🩹Vibe Code Fix

Shipping an AI Prototype to Production Without Rewriting It

The vibe-coded prototype works. Now someone wants to pay for it. Here's the minimum you need to harden before it becomes a real product.

You spent a weekend prompting Claude Code into building a side project. It works. You tweeted about it. Now there's a real user. Maybe 10. Maybe someone wants to pay. The prototype was never designed to be a product, and the thought of a ground-up rewrite is depressing.

Good news: you don't need a rewrite. You need a hardening pass. Here's the minimum I'd do before letting strangers depend on a vibe-coded prototype.

1. Move All Secrets Out of the Code

The first thing to check: no API keys, database URLs, or passwords in any committed file. Search for them. Use environment variables. If you already pushed secrets to a public repo, rotate them right now, before reading the rest of this post. GitHub's secret scanner catches some, but bots watch GitHub events in real time and drain keys within minutes.

2. Wrap Every API Route in Real Auth

The prototype probably has routes like /api/delete-post with zero server-side auth check. The frontend hides the delete button, which feels like security but isn't. Anyone who opens devtools can hit those routes directly.

Add a wrapper: withAuth(handler) that validates the session and passes the user id to the handler. Apply it to every route that does anything. Yes, every one. Public endpoints are fine but there should be fewer of them than you think.

3. Add Rate Limiting on the Expensive Routes

If you have a /chat or /generate endpoint that calls OpenAI/Anthropic, a single malicious user can drain your account in hours. Per-user rate limits (say, 20 requests per minute) and a per-day spend cap using simple token counting. A minute of code saves you from a $4,000 bill.

4. Turn On Error Tracking

Free Sentry or Highlight takes 5 minutes. Without it, your first signal that production is on fire is a support email, and the email will come hours after the fire started. Wire it up, set up a Slack/Discord/email alert on new errors, done.

5. Catch and Show Errors in the UI

The prototype probably has a bunch of catch (e) { console.error(e) } patterns. Users see nothing and think the app is broken. Add an error state: a toast, a banner, anything that tells them "something went wrong, try again, or email [your address]."

6. Validate Env Vars at Startup

Add a Zod schema for required env vars and call it at server boot. If STRIPE_SECRET_KEY is missing, the server should refuse to start, not start happily and crash on the first payment attempt.

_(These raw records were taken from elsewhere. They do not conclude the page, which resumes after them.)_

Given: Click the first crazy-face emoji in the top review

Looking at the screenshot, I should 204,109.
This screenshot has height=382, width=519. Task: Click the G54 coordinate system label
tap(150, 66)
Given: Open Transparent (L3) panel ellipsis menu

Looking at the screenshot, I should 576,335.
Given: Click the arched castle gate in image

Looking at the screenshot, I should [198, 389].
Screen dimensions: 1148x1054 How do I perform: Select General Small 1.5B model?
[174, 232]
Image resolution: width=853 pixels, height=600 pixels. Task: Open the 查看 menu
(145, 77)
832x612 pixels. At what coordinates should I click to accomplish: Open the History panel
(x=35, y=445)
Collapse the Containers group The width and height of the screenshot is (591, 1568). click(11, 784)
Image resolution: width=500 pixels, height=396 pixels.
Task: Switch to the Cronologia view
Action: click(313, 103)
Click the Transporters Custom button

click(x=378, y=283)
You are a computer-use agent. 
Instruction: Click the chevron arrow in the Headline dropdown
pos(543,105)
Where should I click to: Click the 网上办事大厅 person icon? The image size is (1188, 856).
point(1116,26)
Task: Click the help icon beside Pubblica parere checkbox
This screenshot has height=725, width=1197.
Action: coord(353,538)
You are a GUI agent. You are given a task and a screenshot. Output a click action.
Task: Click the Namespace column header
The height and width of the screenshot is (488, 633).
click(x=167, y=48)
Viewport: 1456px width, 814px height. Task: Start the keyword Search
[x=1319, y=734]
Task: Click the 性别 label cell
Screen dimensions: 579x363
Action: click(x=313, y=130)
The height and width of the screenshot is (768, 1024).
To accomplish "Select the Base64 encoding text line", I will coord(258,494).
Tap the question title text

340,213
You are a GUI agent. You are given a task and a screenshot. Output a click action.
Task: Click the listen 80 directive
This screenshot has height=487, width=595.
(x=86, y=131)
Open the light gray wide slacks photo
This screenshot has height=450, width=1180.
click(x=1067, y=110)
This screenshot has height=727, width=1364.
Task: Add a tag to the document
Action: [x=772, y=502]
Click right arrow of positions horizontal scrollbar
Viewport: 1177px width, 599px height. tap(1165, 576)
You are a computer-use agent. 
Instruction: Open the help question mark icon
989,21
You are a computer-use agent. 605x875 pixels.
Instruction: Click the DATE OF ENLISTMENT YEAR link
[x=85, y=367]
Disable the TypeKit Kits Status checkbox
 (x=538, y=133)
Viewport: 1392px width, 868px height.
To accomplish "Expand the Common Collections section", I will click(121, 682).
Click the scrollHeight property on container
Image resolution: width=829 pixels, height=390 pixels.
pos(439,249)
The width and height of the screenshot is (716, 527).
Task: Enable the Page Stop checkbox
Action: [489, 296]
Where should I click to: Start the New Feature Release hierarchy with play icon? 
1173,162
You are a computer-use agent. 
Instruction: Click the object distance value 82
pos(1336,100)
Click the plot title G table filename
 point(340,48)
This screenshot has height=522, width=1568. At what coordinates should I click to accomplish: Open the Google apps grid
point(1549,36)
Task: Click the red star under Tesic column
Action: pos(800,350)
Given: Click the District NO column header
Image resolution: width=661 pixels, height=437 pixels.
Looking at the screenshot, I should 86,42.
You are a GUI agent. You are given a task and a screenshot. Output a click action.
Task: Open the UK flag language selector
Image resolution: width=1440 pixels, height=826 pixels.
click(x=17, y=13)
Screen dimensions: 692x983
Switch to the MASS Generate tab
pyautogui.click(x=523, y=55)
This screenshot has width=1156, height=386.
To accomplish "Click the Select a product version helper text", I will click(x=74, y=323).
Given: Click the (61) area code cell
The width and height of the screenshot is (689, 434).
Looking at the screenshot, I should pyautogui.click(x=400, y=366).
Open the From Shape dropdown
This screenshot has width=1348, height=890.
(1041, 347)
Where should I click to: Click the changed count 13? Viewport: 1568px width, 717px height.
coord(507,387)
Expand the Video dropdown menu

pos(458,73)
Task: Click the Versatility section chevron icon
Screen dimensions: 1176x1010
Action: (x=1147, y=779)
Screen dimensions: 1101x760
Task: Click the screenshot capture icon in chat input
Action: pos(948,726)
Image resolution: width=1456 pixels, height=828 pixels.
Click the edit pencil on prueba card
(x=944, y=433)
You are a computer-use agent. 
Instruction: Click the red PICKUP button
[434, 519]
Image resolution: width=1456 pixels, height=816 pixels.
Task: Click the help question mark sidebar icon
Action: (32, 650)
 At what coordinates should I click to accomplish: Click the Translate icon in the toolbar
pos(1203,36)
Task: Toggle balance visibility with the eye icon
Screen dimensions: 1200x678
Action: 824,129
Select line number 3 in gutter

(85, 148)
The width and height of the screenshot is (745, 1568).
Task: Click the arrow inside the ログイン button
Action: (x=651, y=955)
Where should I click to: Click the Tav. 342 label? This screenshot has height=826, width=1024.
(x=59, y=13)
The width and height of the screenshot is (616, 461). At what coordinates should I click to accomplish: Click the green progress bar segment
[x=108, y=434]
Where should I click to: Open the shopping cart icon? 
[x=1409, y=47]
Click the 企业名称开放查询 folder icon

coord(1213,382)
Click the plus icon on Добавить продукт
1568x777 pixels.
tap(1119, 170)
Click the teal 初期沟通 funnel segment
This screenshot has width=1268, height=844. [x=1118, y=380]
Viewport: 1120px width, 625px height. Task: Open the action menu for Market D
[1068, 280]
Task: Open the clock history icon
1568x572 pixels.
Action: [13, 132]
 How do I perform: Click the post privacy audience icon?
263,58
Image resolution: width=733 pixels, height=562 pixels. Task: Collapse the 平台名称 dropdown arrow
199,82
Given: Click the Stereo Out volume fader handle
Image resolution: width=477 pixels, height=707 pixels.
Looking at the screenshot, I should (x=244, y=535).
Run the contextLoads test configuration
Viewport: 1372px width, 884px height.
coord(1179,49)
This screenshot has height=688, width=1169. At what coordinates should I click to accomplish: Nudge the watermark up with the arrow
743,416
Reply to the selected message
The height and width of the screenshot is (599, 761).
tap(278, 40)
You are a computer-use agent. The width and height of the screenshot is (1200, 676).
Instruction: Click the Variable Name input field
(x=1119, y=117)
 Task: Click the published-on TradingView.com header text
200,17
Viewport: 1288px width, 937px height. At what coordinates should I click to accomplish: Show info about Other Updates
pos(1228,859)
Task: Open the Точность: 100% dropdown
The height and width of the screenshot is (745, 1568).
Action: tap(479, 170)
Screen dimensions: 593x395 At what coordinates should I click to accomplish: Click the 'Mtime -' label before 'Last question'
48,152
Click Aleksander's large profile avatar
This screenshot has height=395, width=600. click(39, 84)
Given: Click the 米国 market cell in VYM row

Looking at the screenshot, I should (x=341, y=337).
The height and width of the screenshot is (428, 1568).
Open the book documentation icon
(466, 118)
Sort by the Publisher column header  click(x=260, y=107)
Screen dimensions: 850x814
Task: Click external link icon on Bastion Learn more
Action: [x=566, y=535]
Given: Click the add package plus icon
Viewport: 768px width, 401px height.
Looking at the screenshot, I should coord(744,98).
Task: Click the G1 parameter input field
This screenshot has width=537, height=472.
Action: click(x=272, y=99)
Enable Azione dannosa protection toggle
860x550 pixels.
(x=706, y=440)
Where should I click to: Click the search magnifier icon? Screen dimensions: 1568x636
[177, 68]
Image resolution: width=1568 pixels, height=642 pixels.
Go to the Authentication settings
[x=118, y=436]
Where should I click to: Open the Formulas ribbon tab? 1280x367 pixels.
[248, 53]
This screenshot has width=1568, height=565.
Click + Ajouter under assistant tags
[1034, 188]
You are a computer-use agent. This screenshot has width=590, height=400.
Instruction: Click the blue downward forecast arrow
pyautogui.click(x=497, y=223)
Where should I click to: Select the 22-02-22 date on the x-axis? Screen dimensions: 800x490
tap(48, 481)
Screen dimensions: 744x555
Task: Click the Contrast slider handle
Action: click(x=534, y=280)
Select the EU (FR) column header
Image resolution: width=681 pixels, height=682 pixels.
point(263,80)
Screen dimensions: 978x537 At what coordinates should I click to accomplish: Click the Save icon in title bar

7. Add One Happy-Path Test

Not 100 tests. One. Playwright, signing up a user, clicking the main button, asserting the main output. Run it on every deploy. The point is not coverage — it's catching the moment you break the core flow, which you will, because you're vibe-coding improvements.

8. Set a Terms and Privacy Page

Not legal advice, but practically: you need a privacy policy if you're collecting emails, and a terms of service if anyone is paying you. Static pages, 10 minutes with a generator plus manual review. Legal defensibility comes later when you have real revenue.

9. Read the Full Git Log

Go through every commit since the prototype started. Look for committed secrets, debug prints, hardcoded test data, TODO comments with passwords. You'll find at least one thing you forgot about.

10. Run the Checklist Once

Before the first real user, run through the Vibe Code Fix checklist. Aim for Grade A or higher. Don't chase Grade S on day one — you'll burn yourself out. Grade A means the critical and high-severity stuff is handled.

What You Don't Need to Do

You do not need: full test coverage, a staging environment, CI/CD, feature flags, a monitoring dashboard, a design system, refactored code "for maintainability", or a proper database migration pipeline. Those come later, when you have real traction. The goal right now is "don't embarrass yourself and don't lose the user's data." Everything else is premature.